GIVEN PASSAGE »
(begin)

Actually, people do it all the time.

  • Many entrepreneurs turn over their companies to professional managers once they get to a particular size, and just focus on the stuff that they want to do and are best at. There’s no shame in it and everyone wins.
  • If you’re not big enough to hire a full-time CEO, hire a part-timer. This could be a retiree with a lifetime of experience who’s gotten bored with golf, a stay-at-home mom or dad with a managerial background who’s looking for something interesting to do, a business student looking to get some management experience under their belt while still in school, or someone unemployed who wants to have something to do while they job search — and knows that it’s much easier to find a job if you already have one, especially one with a nice title.
  • Bring in outside investors. People who put money into your company effectively become your bosses and can provide a great sounding board and sanity check for major decisions.
  • If you can’t hire a part-timer, you might be able to assemble a board of directors, instead. For example, you could get together with a group of entrepreneurs who don’t compete directly with you, and create a board of directors for your company that you would be answerable to. In return, you would serve on their boards of directors. For maximum success, pick people with different backgrounds. For example, if you have a technology background, having other board members with backgrounds in human resources, marketing, and finance would be ideal. Go to your local chamber of commerce, small business groups and other organizations to find the people you need.

When I was running a company in Shanghai, I was a member of a Mastermind group that was a handful of people of varying backgrounds who were all running or starting businesses. I brought in the media and marketing perspective, another person had a background in training, another was in finance, and one was in engineering with a strong background in project management. We were all from different countries, and had very different perspectives, but I really looked forward to our weekly meetings and learned a lot.

I’d love to do that again, if any of my readers is interested in getting something like that going.

mastermind

Work-life balance

What kind of a boss would you be if you forced your employees to work nights, weekends and holidays?

A good boss figures out how to arrange your work so that employees have some personal and family time.

After all, you can only run all-out for so long.

Every entrepreneur handles this in a different way. Without an actual boss breathing down your neck, scheduling and time management can be one of the most difficult things to deal with.

And without a tight schedule or time management guidelines of some kind, it’s easy to fall victim to Parkinson’s Law, which states that work expands to fill the time available.

If you have no personal time to reconnect with friends and family, to recharge, to relax, stress builds up. Which can sometimes be good for entrepreneurs. It can keep you sharp. But it can also cause a syndrome I’ve seen described numerous places, but never named.

I’ll call it “Korolov’s Law.”

Why not?

Here it is: Korolov’s Law — under stress, people fall back on their strongest skills.

So if you’re a salesman, you start selling. If you’re a programmer, you start programmer. If you’re a writer, you start writing. This is good if the main problem you’re facing at work is one that can be solved with sales, programming, or writing. But too often — and this is why the issue escalated to the problem level in the first place — is that the solution lies somewhere else.

My favorite Dilbert comic is the one that goes “… we always build a database.”

Before a became a journalist, I was a database developer. This was back in the old, pre-Web days, so don’t ask me to do anything now, but I used to be really good with anything relational. So the first thing I did when I became a writer was build a database. It’s a joy to behold, that database — all my interview transcripts are cross-indexed to stories, to individual contacts, to companies. Everything fully searchable. Invoices are generated with a single click.

(end)

INFORMATION PROVIDED »
(begin)

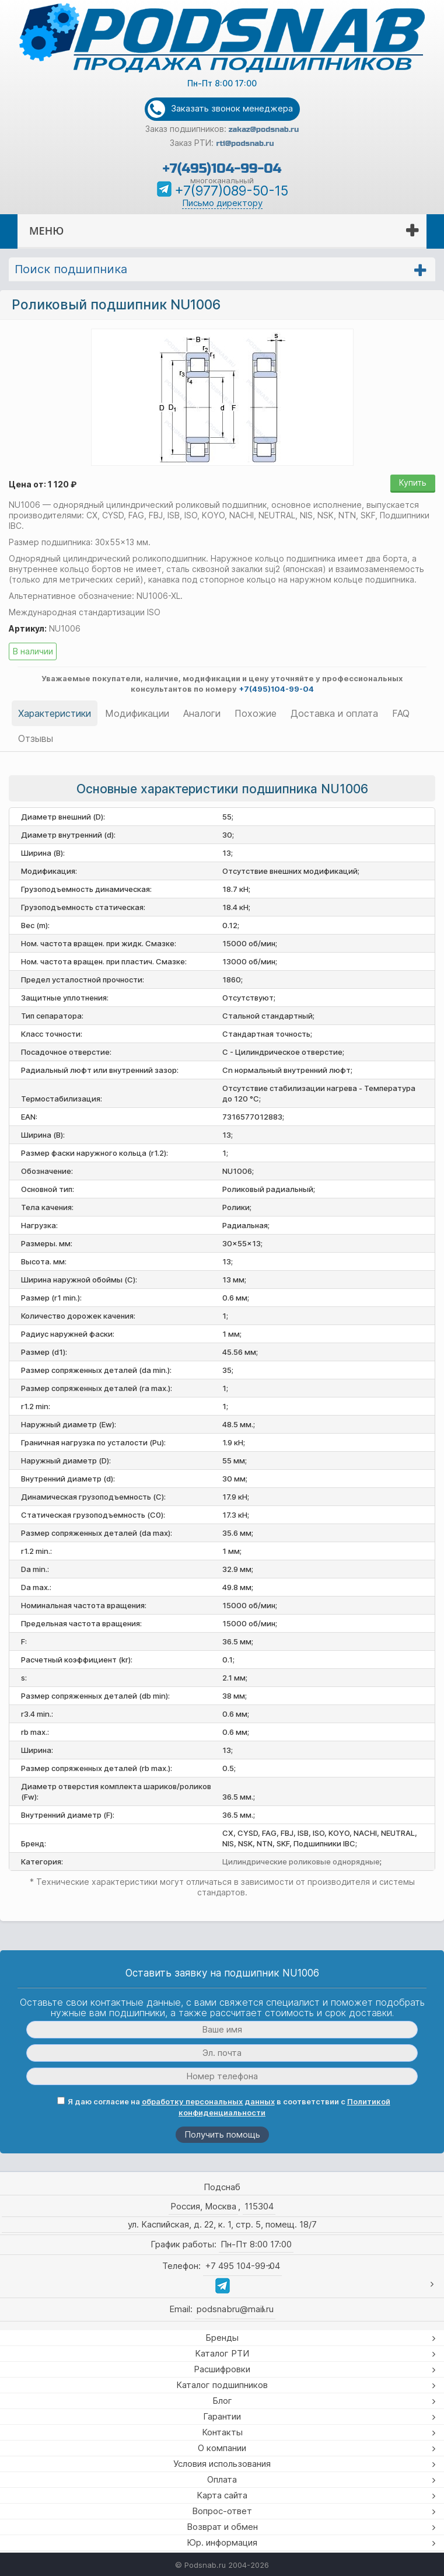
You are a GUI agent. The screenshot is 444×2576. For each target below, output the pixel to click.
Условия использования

(end)

GIVEN REQUEST »
Reproduce the entrepreneurship passage word for word, from "My favorite Dilbert" up to and including "a single click.".

RESPONSE TO THIS EXERCISE »
My favorite Dilbert comic is the one that goes “… we always build a database.”

Before a became a journalist, I was a database developer. This was back in the old, pre-Web days, so don’t ask me to do anything now, but I used to be really good with anything relational. So the first thing I did when I became a writer was build a database. It’s a joy to behold, that database — all my interview transcripts are cross-indexed to stories, to individual contacts, to companies. Everything fully searchable. Invoices are generated with a single click.